3. Incarcerated

Cat in Santa hat illustration

The cretins have locked me in again. I can only assume it is down to the cold, white fluff which is falling from the sky. It may be chilly, but it’s awfully pretty to look at and rather fun to frolic in. I suppose it will have to suffice that I watch it through the window, since I have been unjustifiably incarcerated.

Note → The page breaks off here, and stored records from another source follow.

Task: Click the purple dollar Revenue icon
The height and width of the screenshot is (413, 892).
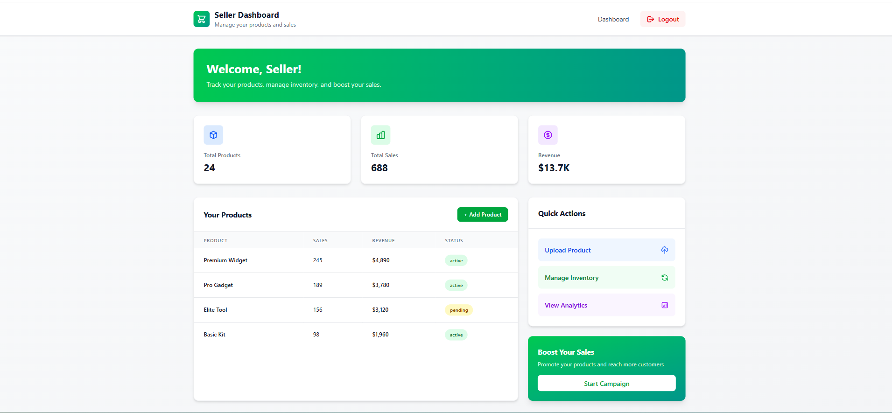Action: 548,135
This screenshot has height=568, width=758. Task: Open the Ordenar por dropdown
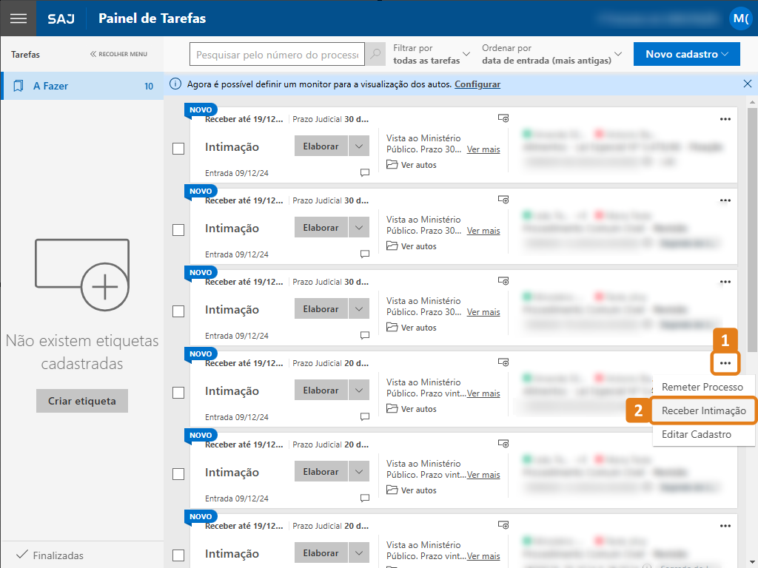pos(551,54)
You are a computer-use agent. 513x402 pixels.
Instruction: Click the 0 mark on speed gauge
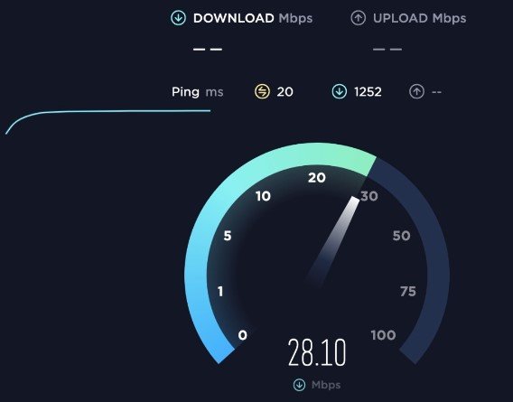pyautogui.click(x=242, y=335)
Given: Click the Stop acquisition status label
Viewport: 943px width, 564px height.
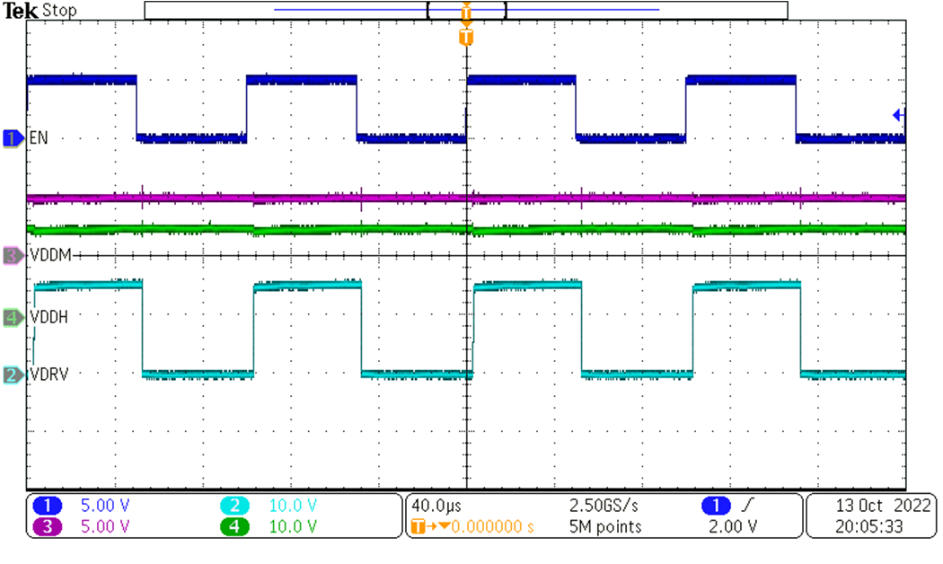Looking at the screenshot, I should (58, 10).
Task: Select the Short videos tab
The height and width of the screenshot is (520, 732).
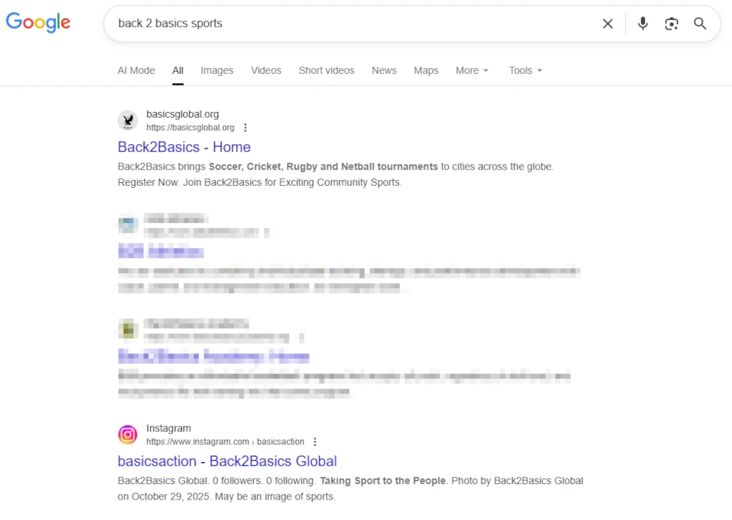Action: click(x=326, y=70)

The worst thing about the locked door? Having to shit in sawdust, like a damn rodent. I don’t think the humans quite understand the importance of feeling grass beneath your paws when you relieve yourself. Imagine if I took their strange, porcelain throne away from them; they’d feel degraded. Perhaps one day I’ll do exactly that and present them with a plastic box instead; I think they’d soon realise that it pays to let a cat keep to his normal toileting habits.

It’s somewhat of a ritual, this locking me in business. I seem to recall they did it last year when the white fluff fell. Perhaps they’re worried I’ll get a chill if they let me roam free when it coats the ground, but I have this wonderful thing called a fur coat which is far more hardy than they give me credit for.

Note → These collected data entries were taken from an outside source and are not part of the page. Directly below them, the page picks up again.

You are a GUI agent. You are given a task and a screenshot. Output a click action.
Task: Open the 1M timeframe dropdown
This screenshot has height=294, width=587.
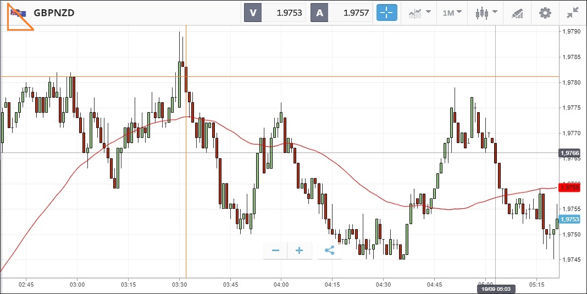pyautogui.click(x=452, y=13)
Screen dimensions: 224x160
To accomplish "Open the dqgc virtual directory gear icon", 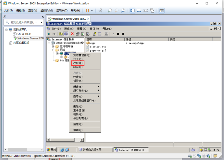I will 88,43.
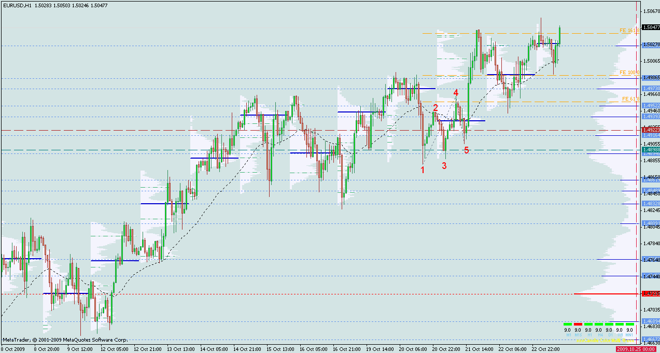Click the green M1 candle color indicator bar

[567, 324]
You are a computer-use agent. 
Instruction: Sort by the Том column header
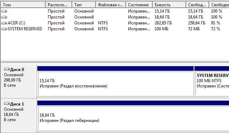point(23,5)
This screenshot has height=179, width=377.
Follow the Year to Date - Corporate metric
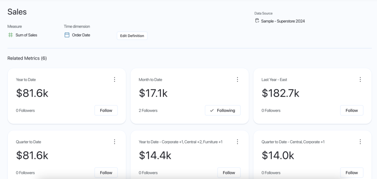(229, 172)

Another peculiar ritual that the humans indulge in is bringing in a tree from the outdoors and adorning it, and the rest of the house, with delightfully pretty toys. The decorations remain for a little under a month during the coldest season, and I am shouted at every time I try to play with them. These toys are the most exquisite playthings a cat could ask for. They glimmer in the light. They reflect my face back at me. They dance in the breeze and they plead with me to play. And yet when I do, I receive irritated mewlings from humans who forbid me from doing so. It is sheer torture.

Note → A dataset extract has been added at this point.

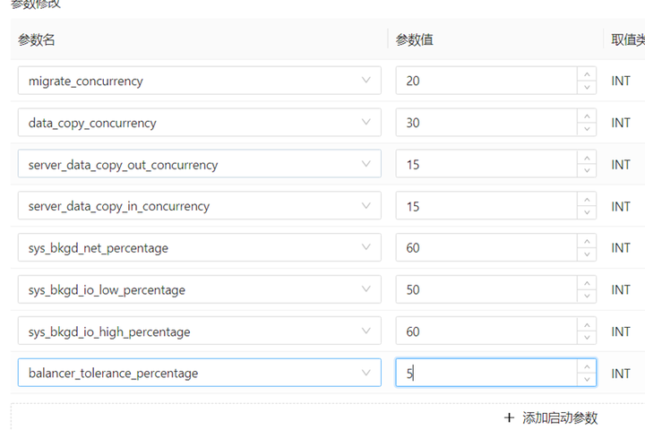Expand the data_copy_concurrency name dropdown
This screenshot has height=430, width=645.
click(x=366, y=123)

But there is always the night time. Perhaps I’ll have a jaunt beneath the colourful tree this evening, while the humans are all tucked safely in bed. The big ones placed a few new parcels beneath it just a few hours ago, and they all have rather enticing lengths of sparkly yarn attached to them.

It makes no sense, the ritual the humans indulge in with these parcels. They spend hours wrapping useless items up in paper and string, only to rip it all off in a matter of seconds. What would be the harm in me ripping it off for them? After all, I have much sharper nails and am capable of shredding the paper into teeny tiny flakes that decorate the carpet so beautifully. But the last time I tried that I received a torrent of hateful shouting.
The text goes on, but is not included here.